The software giant targets the senders of commercial e-mail that includes false pitches and pornography.

Intensifying its campaign against spammers, Microsoft announced Tuesday that it has taken legal action in the company's home state of Washington and in the United Kingdom.

Microsoft said it filed 13 civil suits against U.S. defendants, accusing them of spamming Microsoft customers with deceptive e-mail. It also filed two suits in the United Kingdom, where the defendants are accused of illegally harvesting Microsoft e-mail addresses for use in building spam mailing lists. Microsoft accused the defendants in the 15 suits of being collectively responsible for sending the company's customers more than 2 billion unsolicited commercial messages.

Efforts to combat spam are on the rise on the legislative, legal and technological fronts. The U.S. Congress and several states are drafting new laws against spam, and both companies and individuals are increasingly bringing their spam grievances to court. Companies from Microsoft to tiny start-ups are developing new varieties of e-mail filters that act on individual in-boxes and entire e-mail networks.

"Spam is a growing problem and it's a global problem," Brad Smith, senior vice president and general counsel for Microsoft, said at a news conference in Redmond, Wash., to announce the suits. "We believe that a multifaceted approach is needed...We at Microsoft are ramping up our efforts to fight spam around the world."

Microsoft singled out a number of specific e-mail sending practices in its suits, including those that use deceptive and fraudulent messages, unsolicited pornographic messages and ads for sexual services, and false virus warnings.

Another spam practice Microsoft targeted in the suits is the "spoofing" of the sender's e-mail address. One side effect of this practice, the company said, is that spammers falsely make it appear that the messages are coming from users of Hotmail, Microsoft's free, Web-based e-mail service.

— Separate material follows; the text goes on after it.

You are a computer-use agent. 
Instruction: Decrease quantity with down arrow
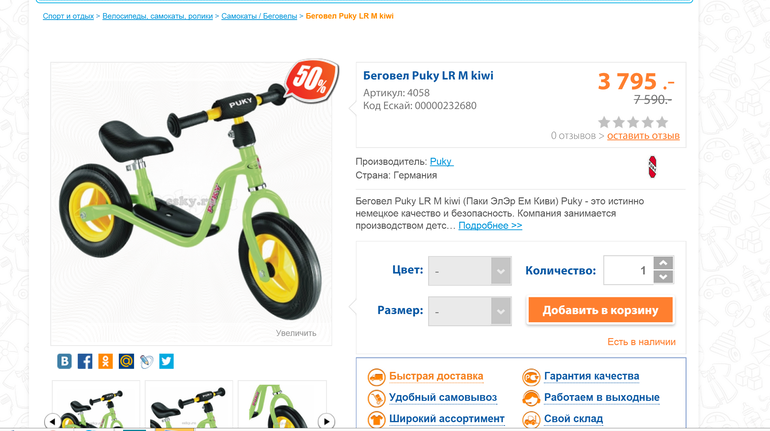click(663, 277)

Microsoft doesn't name specific defendants in some of the suits, but could gain the ability to subpoena documents that would identify the alleged spammers. Indeed, Microsoft said Tuesday that it had succeeded in naming the defendants in similar "John Doe" suits it filed in California in March.

AOL Time Warner also has pressed its share of lawsuits against named and unnamed defendants, as has EarthLink.

Some industry spam fighters applauded Microsoft's move, but suggested the company should get its own spam house in order in addition to pressing its case against other offenders.

"Aggressive moves by any large company against spammers who break the law are very welcome," said Stephen Cobb, senior vice president of ePrivacy Group, which this week released spam-fighting software for Internet service providers. "However...right now ISPs are telling us they see a lot of spam coming from Microsoft's own Hotmail servers, which are being abused by spammers. And a lot of people would probably say that would be the best place for the company to start cleaning up spam."

Among its recent antispam measures, Microsoft has taken steps to limit the use of Hotmail by spammers. In May, the company imposed a limit of 100 outgoing e-mails per day on Hotmail accounts.

Microsoft's domestic suits are lodged under Washington's spam law. In Europe, the company is relying on the U.K.'s Misuse of Computers Act.

Microsoft said its domestic suits also have an international dimension. In one suit, against an alleged California spammer, the e-mail server in question was registered in Belize.

The company also pledged more European lawsuits "wherever there are consumers harmed by spam," Smith said. "We'll do whatever it takes to be effective going forward with this problem."

Smith said that Microsoft was seeking injunctive relief as well as monetary damages "so that there is some real pain in people's pocketbooks when they engage in this kind of activity."